[WHAT YOU ARE ASKED TO DO]: May I have the lines from the one containing "League One (219, 673)" to the end of the entries, returned exactly and with nothing else?

[GIVEN DATA]:
· · ·
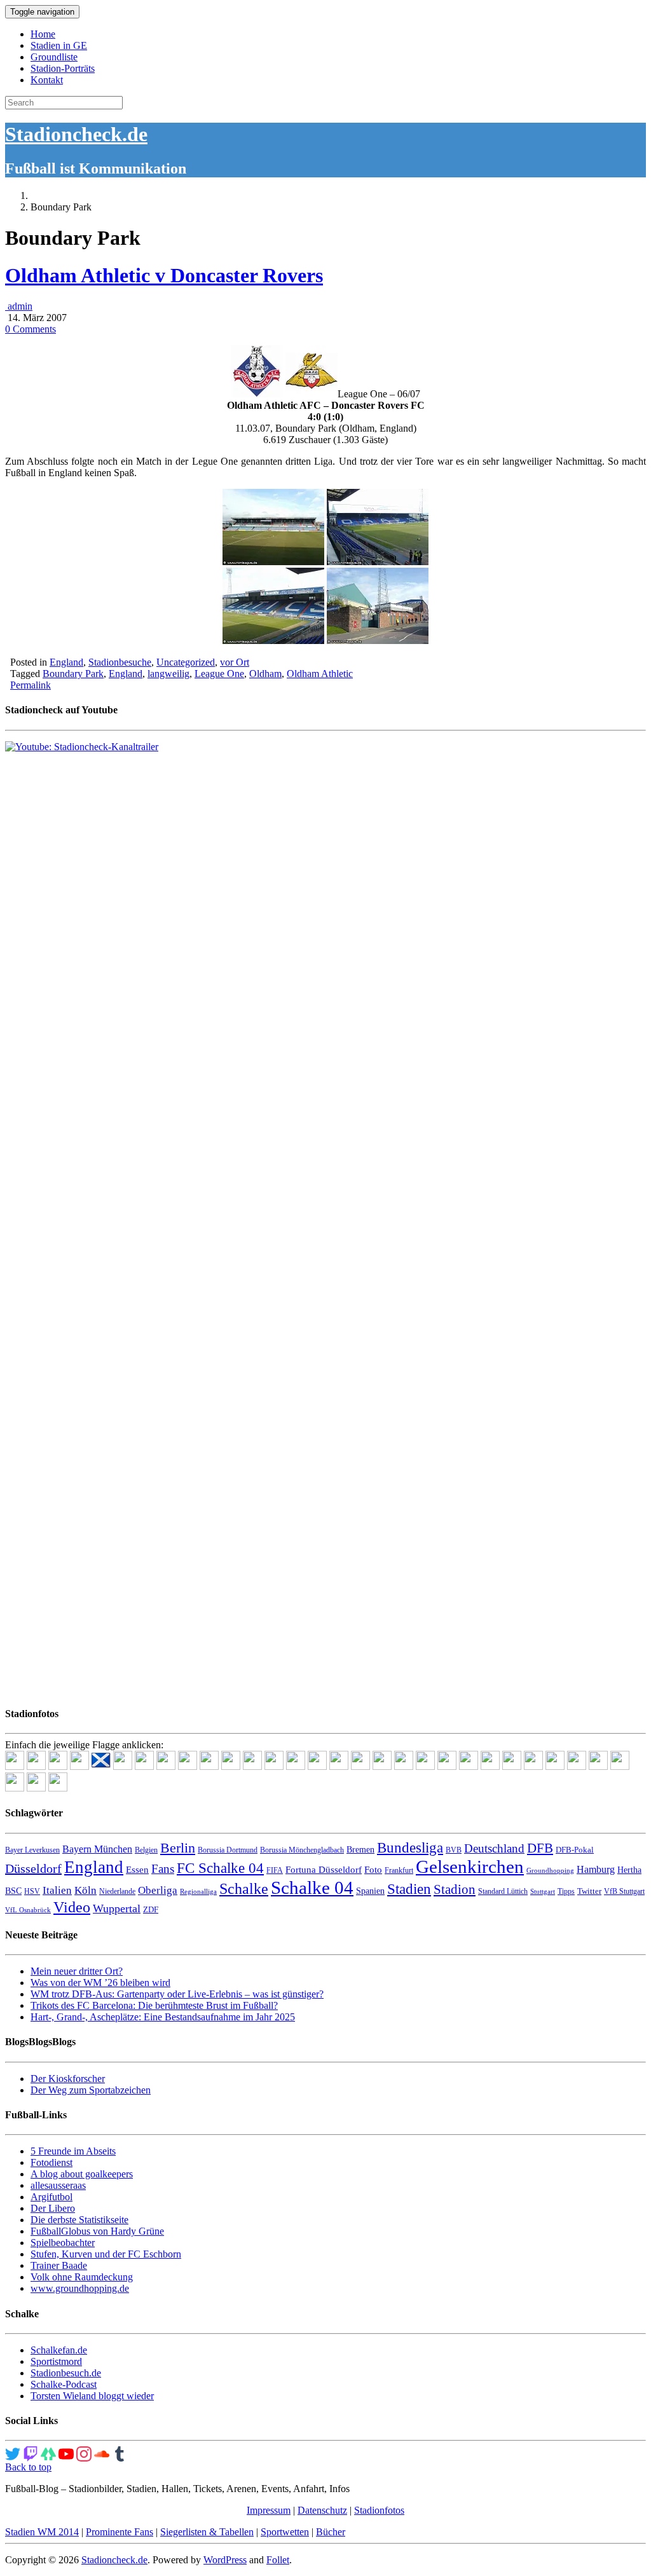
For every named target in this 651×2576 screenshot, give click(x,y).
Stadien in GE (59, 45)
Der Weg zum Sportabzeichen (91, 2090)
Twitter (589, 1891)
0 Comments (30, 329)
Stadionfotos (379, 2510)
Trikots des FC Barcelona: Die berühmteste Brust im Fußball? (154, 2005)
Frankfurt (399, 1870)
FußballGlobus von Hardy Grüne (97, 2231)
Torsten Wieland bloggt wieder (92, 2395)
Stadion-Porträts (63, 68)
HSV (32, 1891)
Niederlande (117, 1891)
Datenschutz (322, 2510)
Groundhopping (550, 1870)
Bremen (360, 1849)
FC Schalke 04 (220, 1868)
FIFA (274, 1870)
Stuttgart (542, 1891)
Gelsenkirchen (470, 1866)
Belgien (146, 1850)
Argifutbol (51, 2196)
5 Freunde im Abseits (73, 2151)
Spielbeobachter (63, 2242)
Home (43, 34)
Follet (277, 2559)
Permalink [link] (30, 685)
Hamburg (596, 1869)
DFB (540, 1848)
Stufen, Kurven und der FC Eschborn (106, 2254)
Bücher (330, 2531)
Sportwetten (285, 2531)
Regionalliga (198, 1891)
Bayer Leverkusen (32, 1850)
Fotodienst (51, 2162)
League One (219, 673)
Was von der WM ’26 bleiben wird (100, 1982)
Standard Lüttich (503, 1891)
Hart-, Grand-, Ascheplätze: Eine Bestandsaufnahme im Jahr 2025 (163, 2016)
· · ·
[FINAL ANSWER]:
League One (219, 673)
Was von der WM ’26 bleiben wird (100, 1982)
Standard Lüttich (503, 1891)
Hart-, Grand-, Ascheplätze: Eine Bestandsaufnahme im Jahr 2025 (163, 2016)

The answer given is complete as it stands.